**DESCRIPTION OF THE TASK**: Everything from the line that holds "Viewport: 1024px width, 455px" through the end of the listing below must be retyped word for word, without any pictures.

- Opening Delimiter -

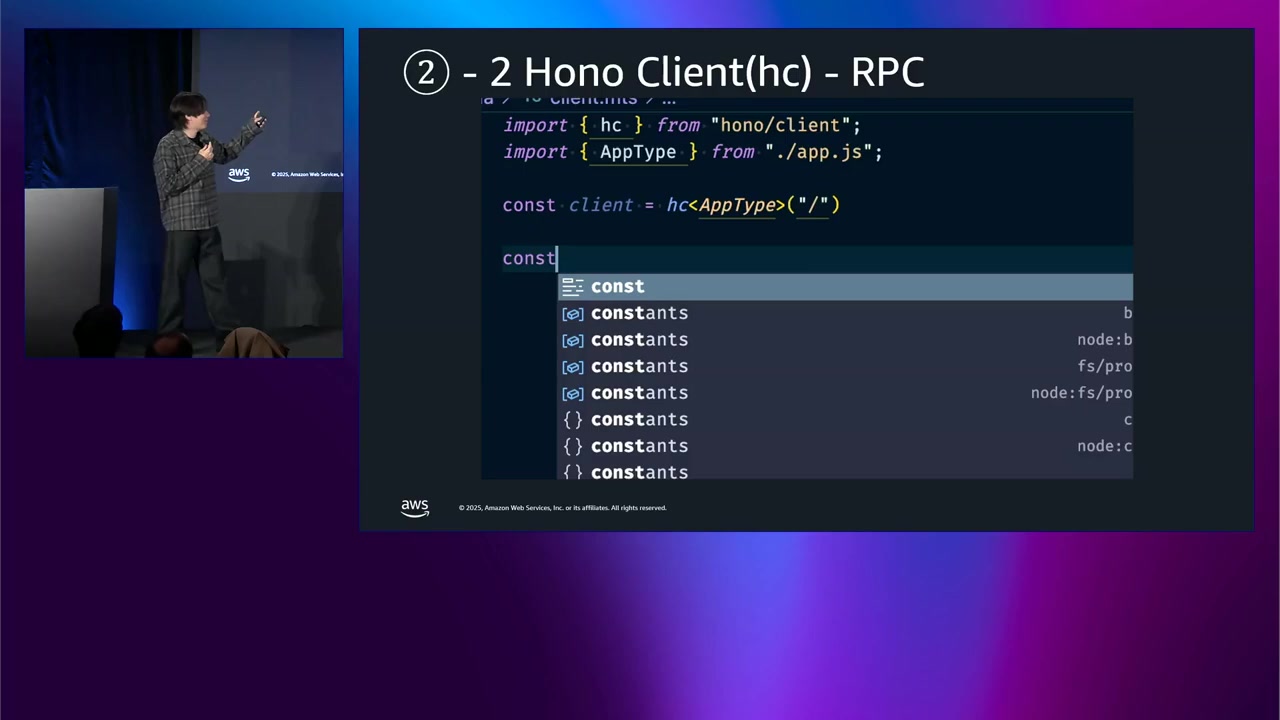Click the AWS smile logo in the slide footer
Image resolution: width=1280 pixels, height=720 pixels.
pyautogui.click(x=414, y=507)
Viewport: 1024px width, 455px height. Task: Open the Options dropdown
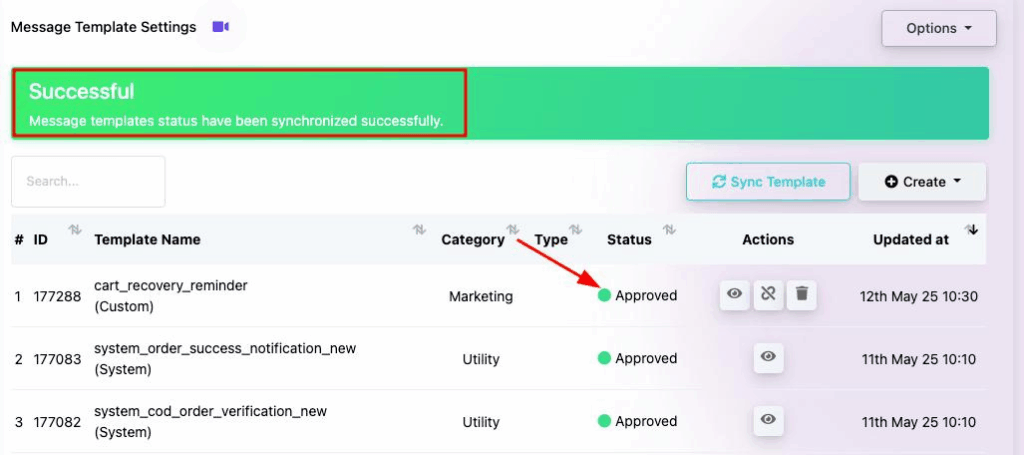point(938,28)

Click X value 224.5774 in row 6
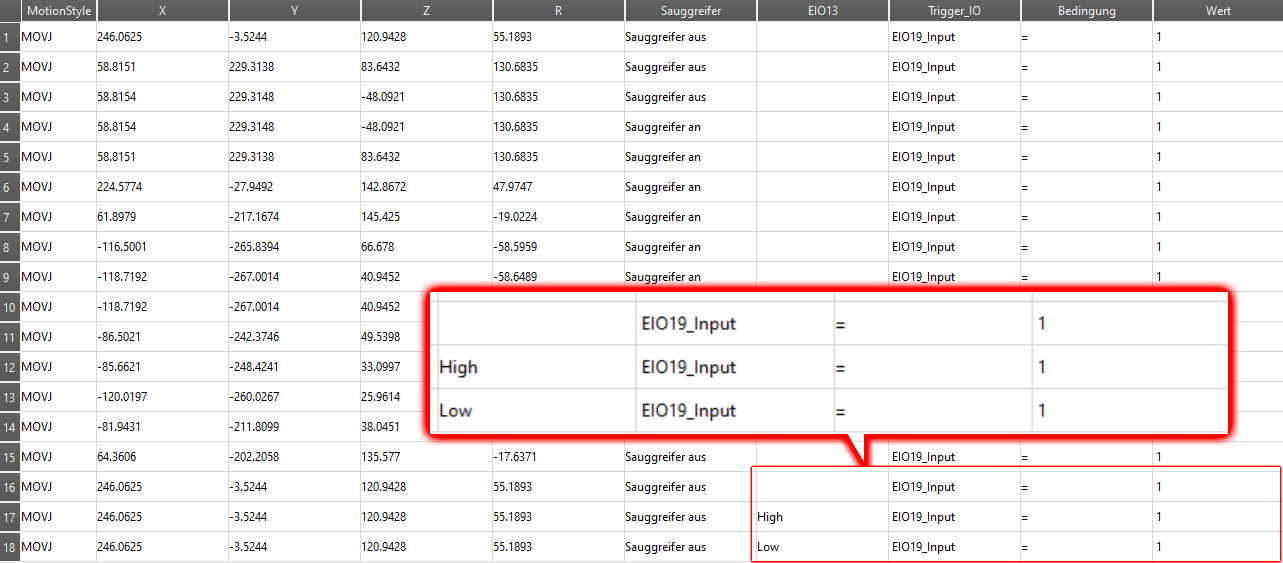pos(162,187)
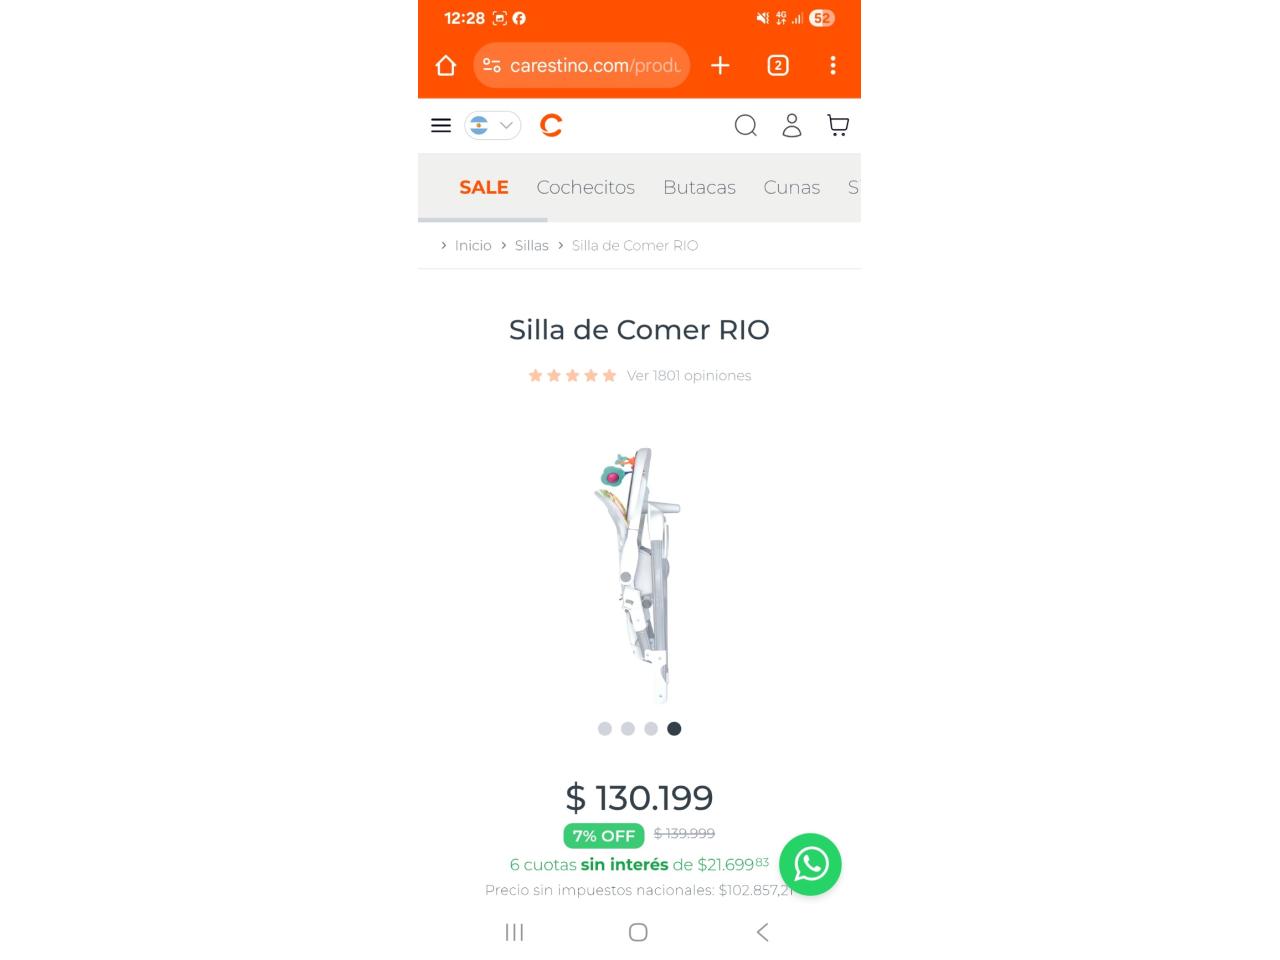This screenshot has height=960, width=1280.
Task: Open the user account icon
Action: point(792,125)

- Closing Delimiter -

**RESULT OF THIS EXERCISE**:
Viewport: 1024px width, 455px height. Task: Open the Options dropdown
point(938,28)

Click X value 224.5774 in row 6
pos(162,187)
This screenshot has height=960, width=1280.
Task: Open the user account icon
Action: point(792,125)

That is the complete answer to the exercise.